Then lurches onstage, in the waning years of the Carter administration, a fiendish band of conservatives (the "High Frontier" panel, a board of self-styled defense experts consisting mostly of businessmen and Cold War ghouls of older vintage like Paul Nitze and the execrable Edward Teller) and CIA operatives ("Team B," an intelligence claque convened for the specific purpose of somehow discrediting the first CIA team's studied conclusion that the Soviets represent no threat at all) determined to scare the country into believing the Soviets are making preparations to "win" a nuclear war. They convince enough people that the Senate would be naive to ratify the SALT II accord. (It is scuttled.)

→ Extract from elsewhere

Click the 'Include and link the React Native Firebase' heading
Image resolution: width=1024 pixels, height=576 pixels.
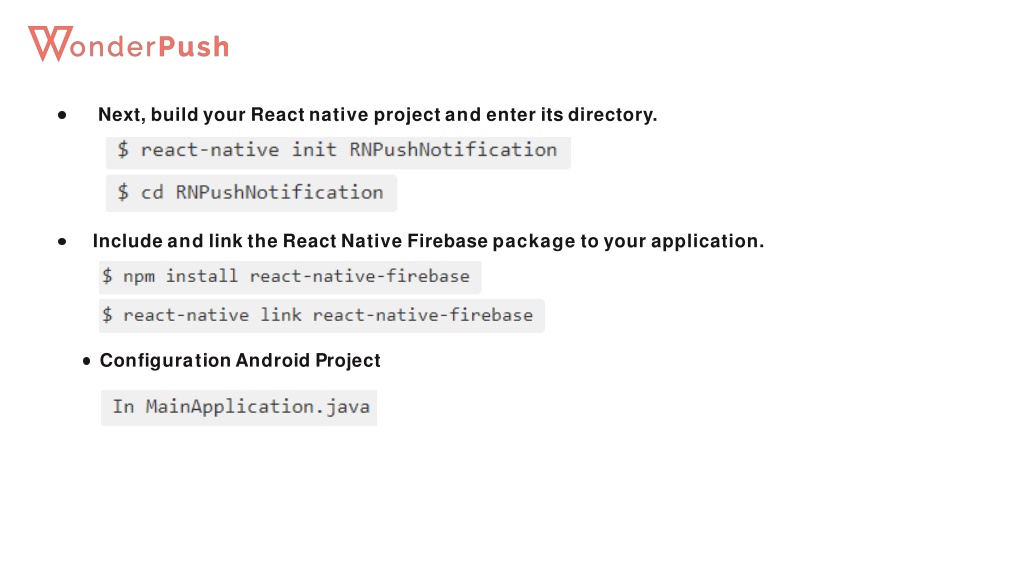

Other monsters (who, after 1981, reside in the White House) arrive at the idea that the answer to our prayers is abandoning the whole sturdy notion of deterrence altogether -- and hustling our way out of the ABM treaty's plain meaning. They unscrupulously sell what only could be -- if it could work at all -- a defense of our own missiles (thus useful mostly for "winning" a nuclear war) as a defense of our population. And the idea utterly tickles a certain fantasy-prone chief executive, who refuses to believe anything but the lie that missile defense could "protect us from nuclear missiles just as a roof protects a family from the rain."
The end of this arc is the most fascinating part of all. The general public adores the idea of missile defense (scrupulous experts who say it can't be done are dismissed as the kind of naysayers who said we could never get to the moon). The ghouls have touched a nerve. "It was, it turned out, rather difficult to argue that a defense that was 70 or 80 percent effective was worse than no defense at all," Fitzgerald writes, adding, in one of her best passages, that participating in this "Sisyphean task" was "a sure sign of membership in the establishment . . . a ritual, one perhaps almost as comforting as the words so often used to describe the goal of the effort: 'a stable, predictable' relationship with the Soviet Union and 'prudent defense policy.'"
This is what drove Congress to appropriate all those billions for SDI even as ordinary Americans scorned such programs as the B-1 bomber and the MX missile as wasteful extravagances. (It was also why George Bush, the potentate of prudence, refused, in his first year in office, to accept the idea of anything so unstable and unpredictable as Gorbachev's unilateral disarmament of the USSR.)
Tens of billions of dollars and no usable military hardware later, comes a certain poll-loving president. In 1996, his opponent, Bob Dole, searching for an issue that could differentiate him from Bill Clinton without delivering him into the hands of Gingrich, hits upon the leaky tire of missile defense, which now consists of a few limping research programs. This being Dole in 1996, the voters yawn. But then, that's only because Americans assume we already do have missile defense -- "You couldn't pay me enough to believe you," Fitzgerald quotes an auto engineer informed differently by a pollster. "After all, you see it in the movies."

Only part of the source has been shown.